What the task asks: Determine how many lines of the records below contain the word "This", and reply with only that number.

The data:
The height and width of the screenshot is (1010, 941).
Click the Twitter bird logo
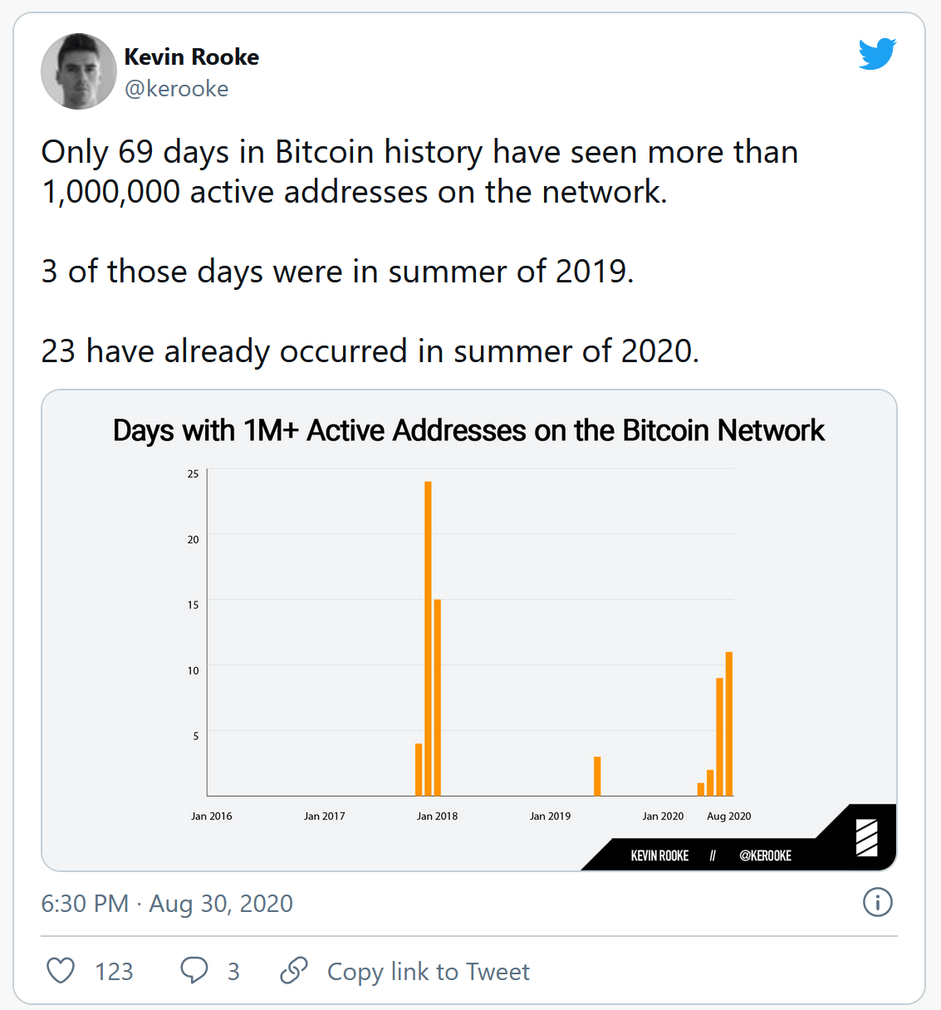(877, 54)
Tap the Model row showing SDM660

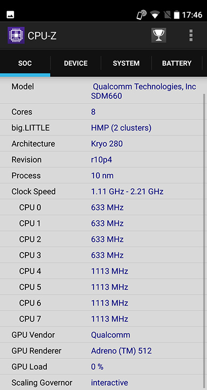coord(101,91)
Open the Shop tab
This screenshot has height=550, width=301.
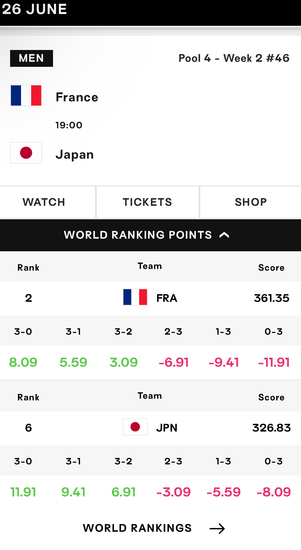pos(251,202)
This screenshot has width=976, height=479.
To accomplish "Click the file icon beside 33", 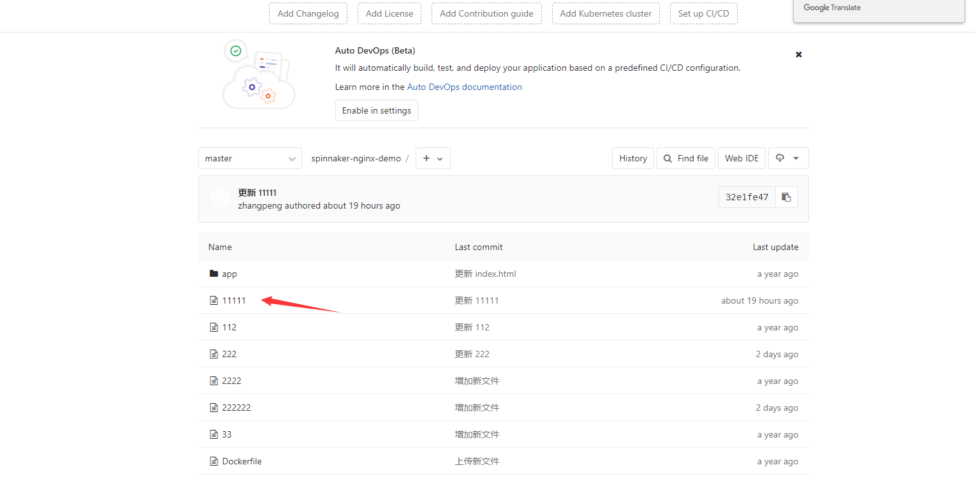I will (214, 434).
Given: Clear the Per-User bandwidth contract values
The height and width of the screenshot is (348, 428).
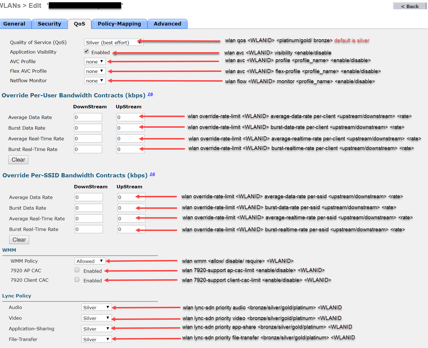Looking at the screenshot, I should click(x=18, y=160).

==

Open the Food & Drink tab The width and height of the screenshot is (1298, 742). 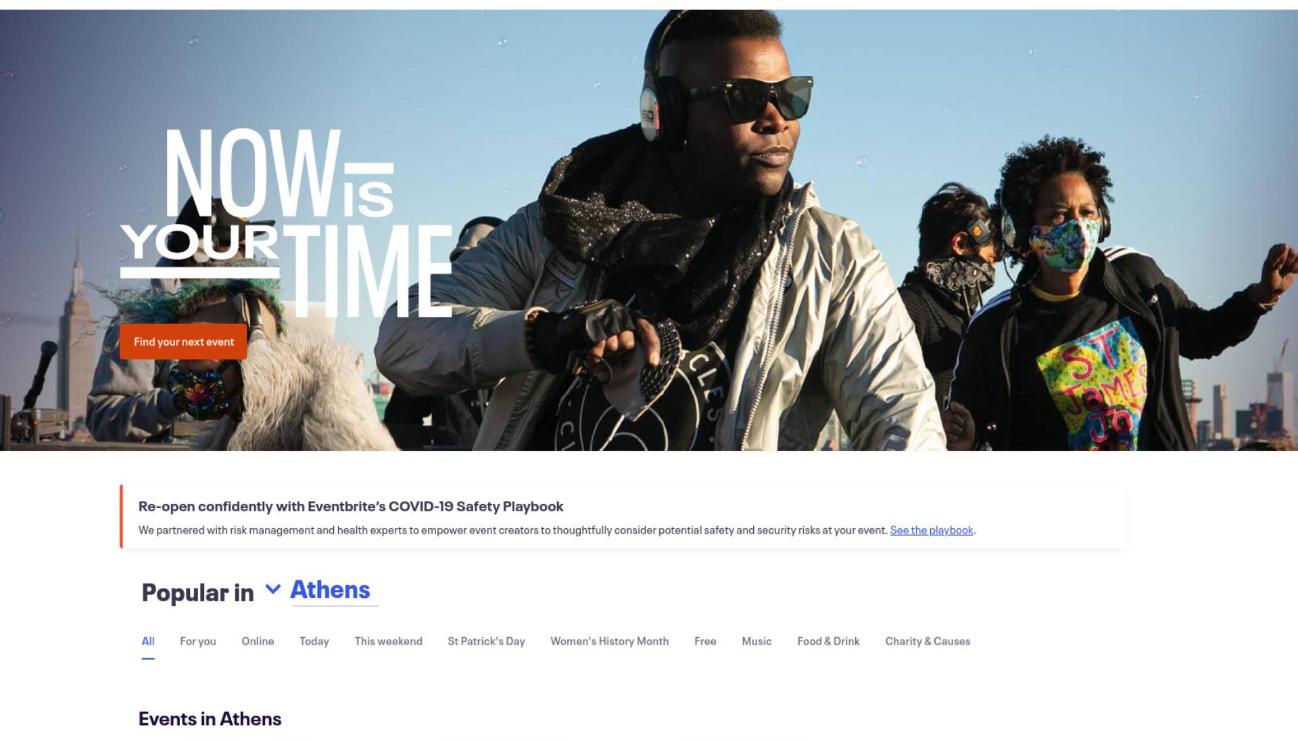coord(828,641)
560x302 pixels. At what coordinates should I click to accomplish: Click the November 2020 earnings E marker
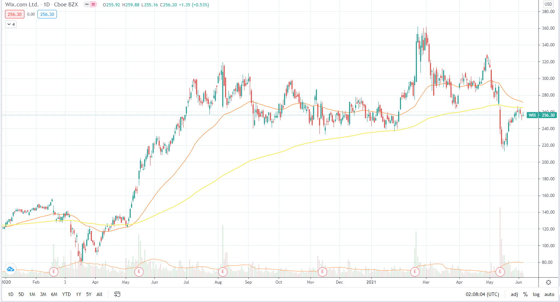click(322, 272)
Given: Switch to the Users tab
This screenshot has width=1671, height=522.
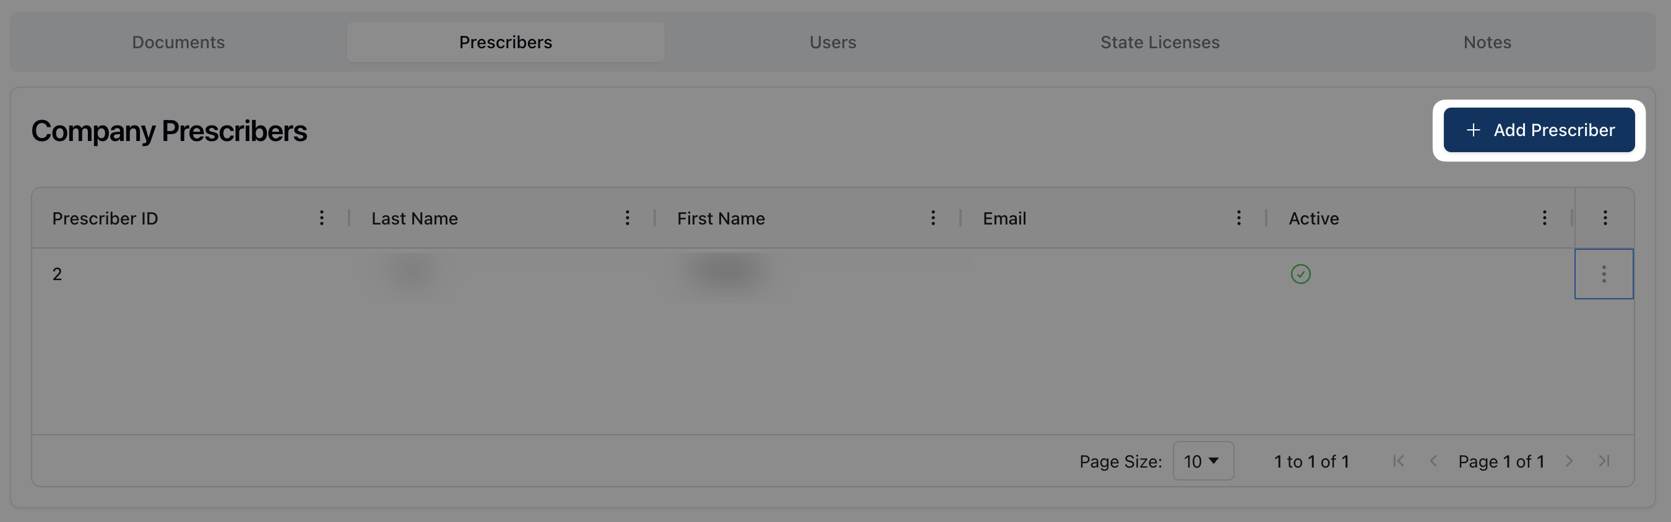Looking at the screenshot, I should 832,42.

Written response: 3